Nodding gayly, young Mr. Dixon wheeled them about, piloting them without more ado in the right direction.
The night’s dance was on at the Tampa Bay Hotel. The strains of a dance number had just died out. Out of the ball-room couples poured into the great lobby of the hotel, rich and fragrant with the plants of the tropics. Doors open on the east and west sides of the lobby allowed a welcome breeze to wander through. Women wore the latest creations from Paris; the black-coated men looked sombre enough beside their more gayly attired ball-room partners. All was life and gayety.
Tom Halstead, who did not boast evening clothes in his wardrobe, had dropped into a chair beside a window in one of the little rooms off the lobby. The breeze had blown the heavy drapery of the window behind his chair, screening him from the gaze of anyone who entered the room—a fact of which the young skipper was not at that moment aware.
Into this room, with quicker step than usual, came a young woman. Into her face had crept lines of pain. She looked like a woman to whom had come a most unwelcome revelation.
At her side, pale and over-anxious, stepped a young man. Yet his face was strongly set, as the face of a man who did not intend to accept defeat easily.

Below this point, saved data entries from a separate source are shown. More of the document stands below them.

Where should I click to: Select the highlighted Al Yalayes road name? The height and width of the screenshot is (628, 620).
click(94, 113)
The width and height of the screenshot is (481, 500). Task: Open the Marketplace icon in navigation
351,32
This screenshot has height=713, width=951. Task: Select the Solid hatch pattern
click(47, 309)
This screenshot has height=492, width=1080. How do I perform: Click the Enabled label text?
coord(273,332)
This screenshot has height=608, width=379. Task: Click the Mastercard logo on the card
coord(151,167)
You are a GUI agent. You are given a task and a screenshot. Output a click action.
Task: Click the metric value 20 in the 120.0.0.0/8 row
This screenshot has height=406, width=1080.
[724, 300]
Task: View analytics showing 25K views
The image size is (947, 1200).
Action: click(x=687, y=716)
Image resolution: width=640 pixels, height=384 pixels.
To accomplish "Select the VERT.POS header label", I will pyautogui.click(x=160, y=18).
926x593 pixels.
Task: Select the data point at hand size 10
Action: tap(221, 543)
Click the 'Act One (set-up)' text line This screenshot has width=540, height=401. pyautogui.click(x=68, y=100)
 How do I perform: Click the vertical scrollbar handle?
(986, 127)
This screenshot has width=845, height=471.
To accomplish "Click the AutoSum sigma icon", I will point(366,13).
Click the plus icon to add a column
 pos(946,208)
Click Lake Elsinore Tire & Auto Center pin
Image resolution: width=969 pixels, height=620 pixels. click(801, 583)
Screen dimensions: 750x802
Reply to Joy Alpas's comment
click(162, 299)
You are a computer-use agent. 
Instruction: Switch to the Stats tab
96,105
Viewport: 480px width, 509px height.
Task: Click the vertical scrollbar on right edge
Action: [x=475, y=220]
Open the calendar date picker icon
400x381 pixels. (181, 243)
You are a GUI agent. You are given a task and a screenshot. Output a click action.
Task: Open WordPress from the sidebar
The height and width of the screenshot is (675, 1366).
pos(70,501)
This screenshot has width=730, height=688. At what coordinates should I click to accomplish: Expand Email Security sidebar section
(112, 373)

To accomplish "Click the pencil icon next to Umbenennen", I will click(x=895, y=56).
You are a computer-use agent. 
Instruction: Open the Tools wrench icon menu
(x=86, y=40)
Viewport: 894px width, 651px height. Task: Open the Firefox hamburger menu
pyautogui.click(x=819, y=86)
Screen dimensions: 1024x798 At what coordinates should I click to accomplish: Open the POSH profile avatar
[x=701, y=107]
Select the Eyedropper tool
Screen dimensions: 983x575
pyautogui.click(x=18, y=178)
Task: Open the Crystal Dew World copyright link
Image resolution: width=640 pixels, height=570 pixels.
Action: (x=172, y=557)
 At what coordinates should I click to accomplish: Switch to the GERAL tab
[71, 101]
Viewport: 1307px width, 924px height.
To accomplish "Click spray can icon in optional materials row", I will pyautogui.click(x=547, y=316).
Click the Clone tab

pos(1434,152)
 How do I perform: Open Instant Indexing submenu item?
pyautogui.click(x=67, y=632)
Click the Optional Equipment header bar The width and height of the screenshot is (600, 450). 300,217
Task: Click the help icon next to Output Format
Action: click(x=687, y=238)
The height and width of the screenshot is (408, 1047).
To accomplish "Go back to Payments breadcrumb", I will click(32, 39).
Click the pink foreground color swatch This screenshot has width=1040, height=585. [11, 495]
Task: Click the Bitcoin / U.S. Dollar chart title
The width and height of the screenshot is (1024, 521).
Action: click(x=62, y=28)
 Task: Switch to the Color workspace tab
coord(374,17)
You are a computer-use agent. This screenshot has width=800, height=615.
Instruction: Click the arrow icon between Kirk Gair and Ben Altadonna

The young woman wheeled abruptly about, looking compassionately at her escort. Then she spoke; it was the voice of Ida Silsbee:
“I can’t tell you how wretched this has made me feel, Mr. Dixon,” she said, in a low voice. “So far, I have given no thought to marriage.”
“Do—do you love anyone else?” he inquired, huskily.
“No,” she answered, promptly. “I am heart-free—utterly so.”